1章 水嶋ミカ

「好きです。付き合ってください」
我ながらストレートすぎたかな、と思いながらミカは告白した相手を見つめた。
長野タケル。学年一の陰キャと言われている男。
「あの、付き合って欲しいんだけど」
なかなか返事をしない相手に焦れて返事を催促してみるものの、長野は何も言わない。じっとうつむいて、手に持ったノートを握りしめている。
「だから、あのさ」
「ひ」
ひ?・・・・・・待ってみるが、その先を言ってくれない。促さないといけないのか。イライラする。でも仕方ない。
「なに?付き合ってくれるの?」
「人違いだと、思います」
人違い。そんなわけないだろう、目の前にいて喋ってるんだから。
しかし長野はそれだけ言うと、ミカをかわして教室に入ってしまった。
失敗だ。まさか。
でもそれが事実だ。
プライドを打ち砕かれ、軽くめまいを覚えた。どうしてこんなことになったんだろう。ミカはぼんやりと数日前のことを思い返した。

「はあ!?まだ処女なわけ?」
「バカ、声が大きい」
放課後の教室で、ミカは友人3人でおしゃべりをしていた。
「ミカちょん可愛いのに、彼氏もいないよね?」
「それにまだヤッたことないってマジ?」
「だから、大きい声出さないでよ。ちょっとタイミングが悪かったっていうか」
よくある恋愛トークで、今日はミカが話の的になってしまった。
恋愛経験がほぼゼロと言っていいミカは、普段こういった話では聞き役に徹しているのだが、今日はちょっとしくじった。
「もうこれはさ、強化するしかないよね」
「だね、恋の強化月間っしょ」
ミカをおいて、二人は盛り上がっている。
恋の強化月間・・・・・・悪い予感がする。
「決めた!ミカちょん、長野に告白しな!」
「は!?」
唐突に言われてぎょっとする。長野?あの陰キャの?
「なんでよ。よりによって長野」
長野はミカと同じクラスの男子で、クラス一、いや学年一の陰キャと言われていた。
いつも長い前髪で顔を隠しているのでルックスがわからない。
背は高い方だが、猫背でもったいないことをしている。
声を聞いたことはほとんどなく、友達がいる様子もない。
「練習だよ。

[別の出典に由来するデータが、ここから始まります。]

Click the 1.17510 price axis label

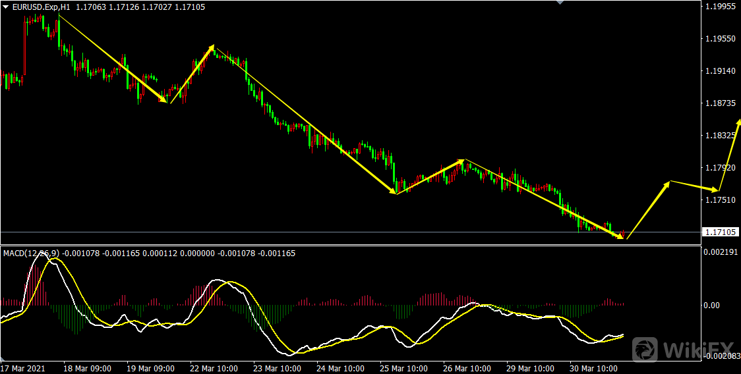point(721,200)
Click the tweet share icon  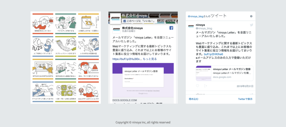point(206,86)
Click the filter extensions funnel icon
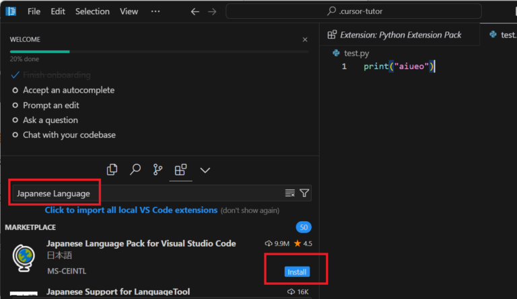The height and width of the screenshot is (299, 517). tap(304, 194)
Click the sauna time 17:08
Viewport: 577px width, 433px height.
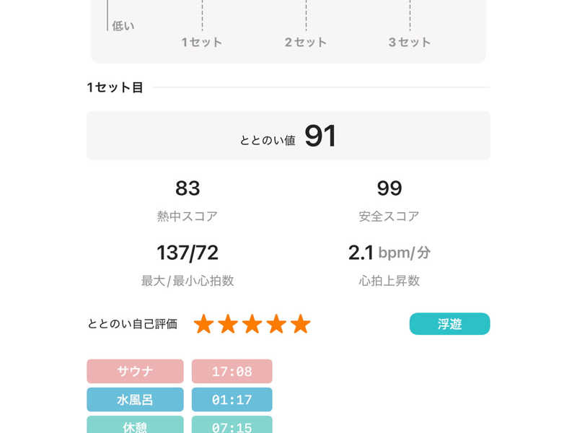(232, 372)
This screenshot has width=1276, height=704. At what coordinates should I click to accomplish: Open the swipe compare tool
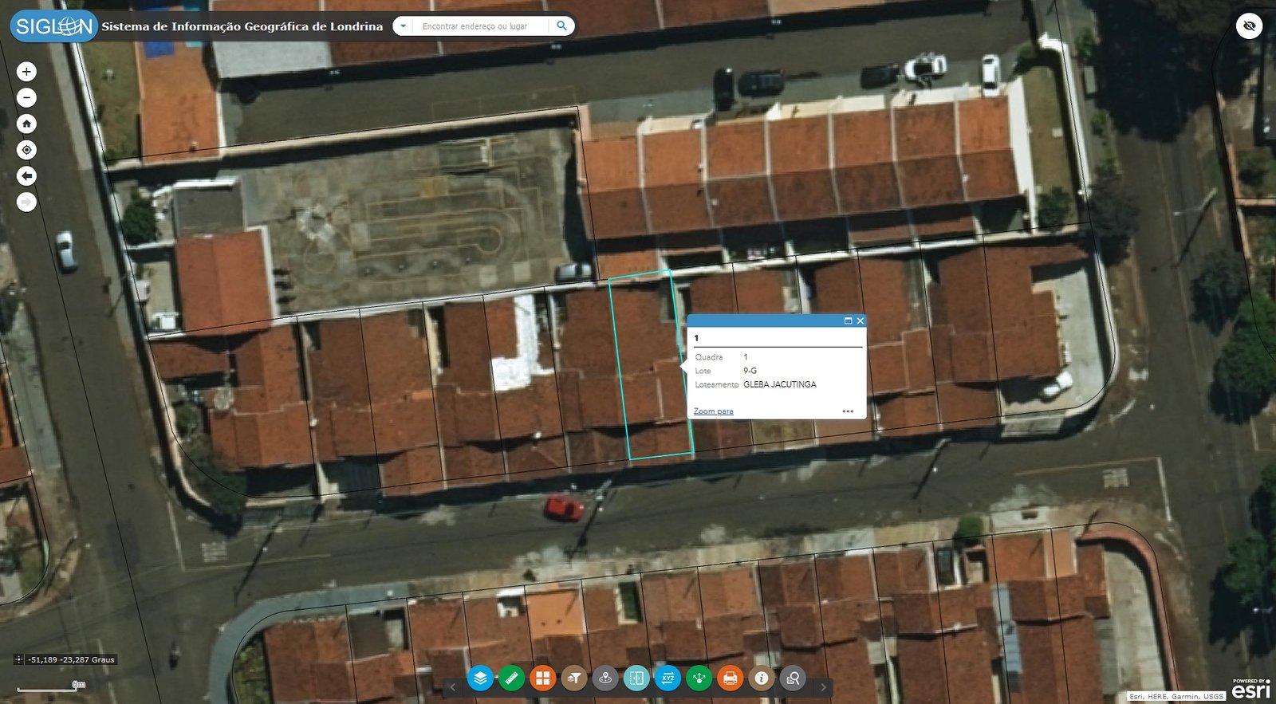coord(636,678)
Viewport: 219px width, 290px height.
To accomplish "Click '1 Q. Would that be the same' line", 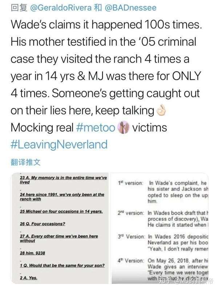I will pos(62,265).
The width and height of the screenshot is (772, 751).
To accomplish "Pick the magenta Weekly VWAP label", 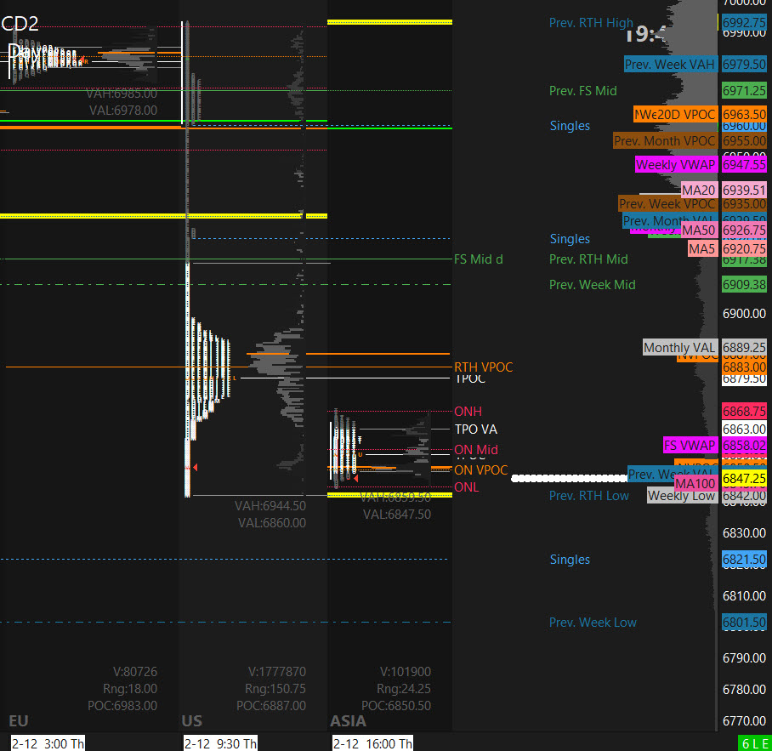I will click(x=676, y=164).
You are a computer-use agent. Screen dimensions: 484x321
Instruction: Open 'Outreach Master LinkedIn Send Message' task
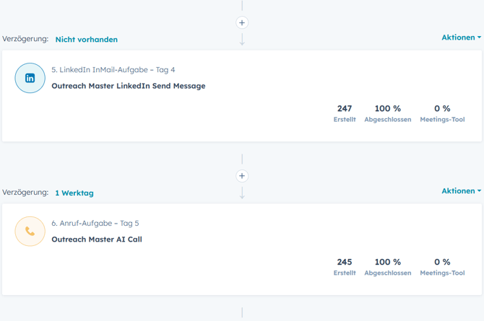pos(129,86)
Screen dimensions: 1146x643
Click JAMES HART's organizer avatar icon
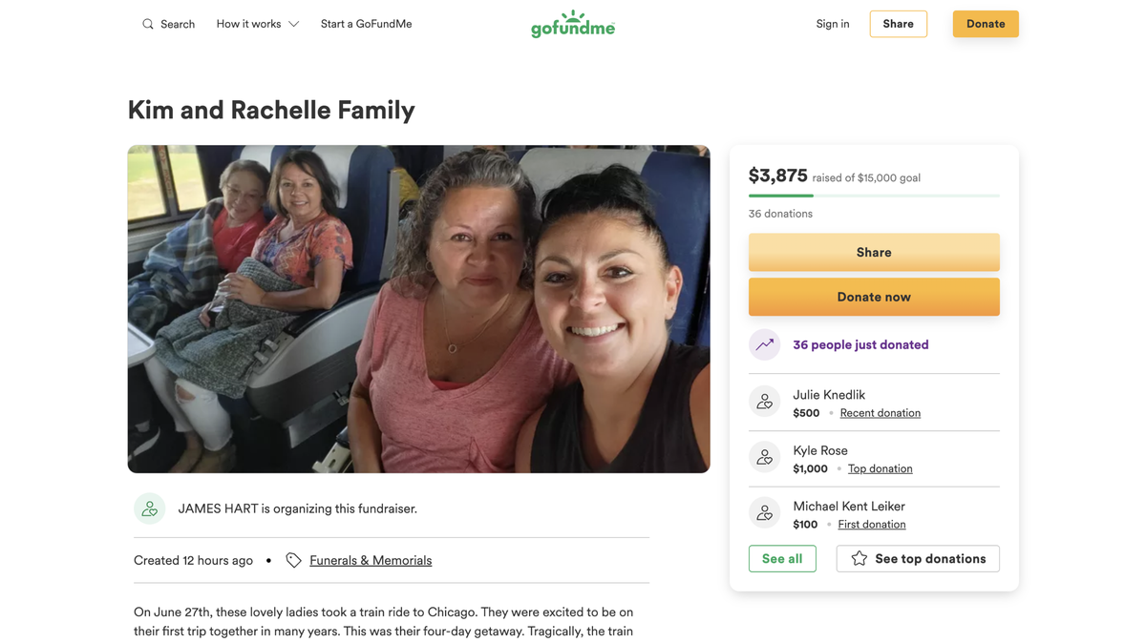150,508
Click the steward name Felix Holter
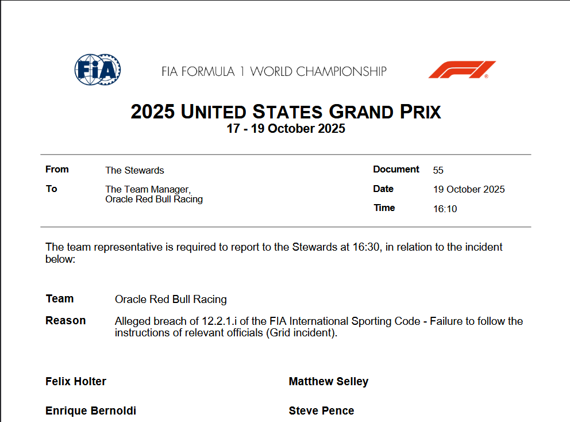Image resolution: width=570 pixels, height=422 pixels. pyautogui.click(x=76, y=381)
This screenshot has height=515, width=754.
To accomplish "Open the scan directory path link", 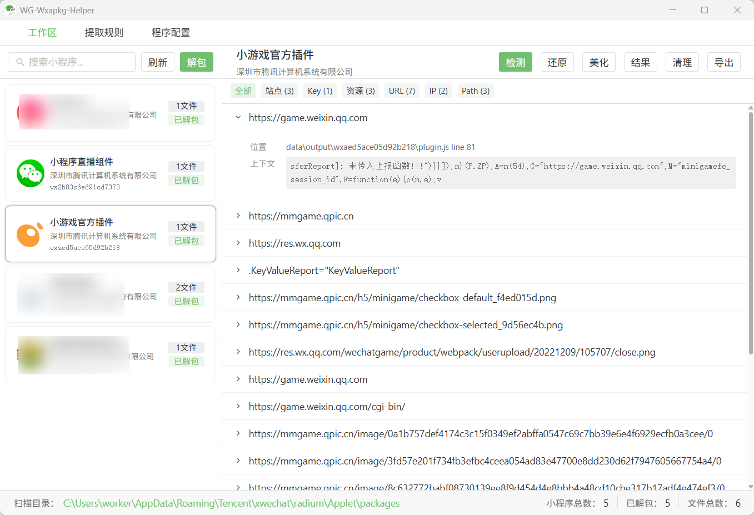I will (231, 503).
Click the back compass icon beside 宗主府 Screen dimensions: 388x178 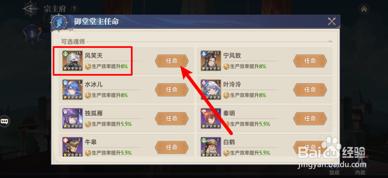point(30,9)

長野なら失敗しないじゃん。ミカちょんフラれるとかないっしょ」
「だからって、そんな好きでもないのに」
冗談で告白するなんてごめんだった。
ミカは長野のことを別にどうとも思っていなかったが、静かでおとなしいだけで陰キャ扱いされて、からかいの対象になっていることに少し同情していた。
その長野に対して、好きでもないのに告白するのは、自分もからかう側になるようで嫌だった。
「やだよ、やらない」
この話はこれで終わるかと思ったのだが、エリがまだ言い募った。
「じゃあ私の彼氏の友達、ミカちょんのこといいって言ってるんだよね。付き合ってみたら?今メールする」
「なんで、やめて!」
「だってミカちょん、一生処女でいいわけ?そんなん大事にとっとくもんじゃないよ」
「エリの彼氏と友達ってちょっと怖いんだもん・・・・・・」
「じゃあ長野に告ってみなって。オトモダチからでさ!」
「なんでそうなるのよー・・・・・・」
結局、告白してみることで話がまとまってしまった。
もっと強く拒否すればよかったのだけど、友達のノリを壊すのも怖くて受け入れてしまった。
そうして、廊下から教室に入ろうとする長野を呼び止めて告白したのだった。

「人違いだと、思います」
そう言って長野は猫背をもっと丸めて、ミカの横をすり抜けて教室に入ってしまった。
遠目から見守っていたエリとシオンは目を見開いて、信じられない、という顔をしている。私だって信じられない。
私もどこかで思っていたのだ、長野が私をフるはずがないと。
嘘の告白をすることでからかう側になるようで嫌だ、なんていい人ぶっていたけれど、いざフラれてみると長野にたいして怒りがふつふつと湧いてくる。
長野は私に告白されて舞い上がるものと思い上がっていた。とんだお笑い種だ。
エリとシオンが私を囲んだ。
「燃えるじゃん」
「は?」
「ミカちょんをフるなんて長野、やるじゃん」
「ミカちょん、こっからが勝負だよ」
二人は私をおいて勝手に盛り上がっている。嫌な予感がする。
ここからが勝負?もう終わりだ、こんな茶番は。
「長野とまずは仲良くなることからいってみよ」
「私らサポートするから」
話がまた妙な方向に行ってしまう。もう嫌だ、という気力もなくその場はそれで話が終わった。どうせ二人のことだ、この場は盛り上がっていても、すぐ忘れるだろう。
そう思った私の見込みは、非常に甘かった。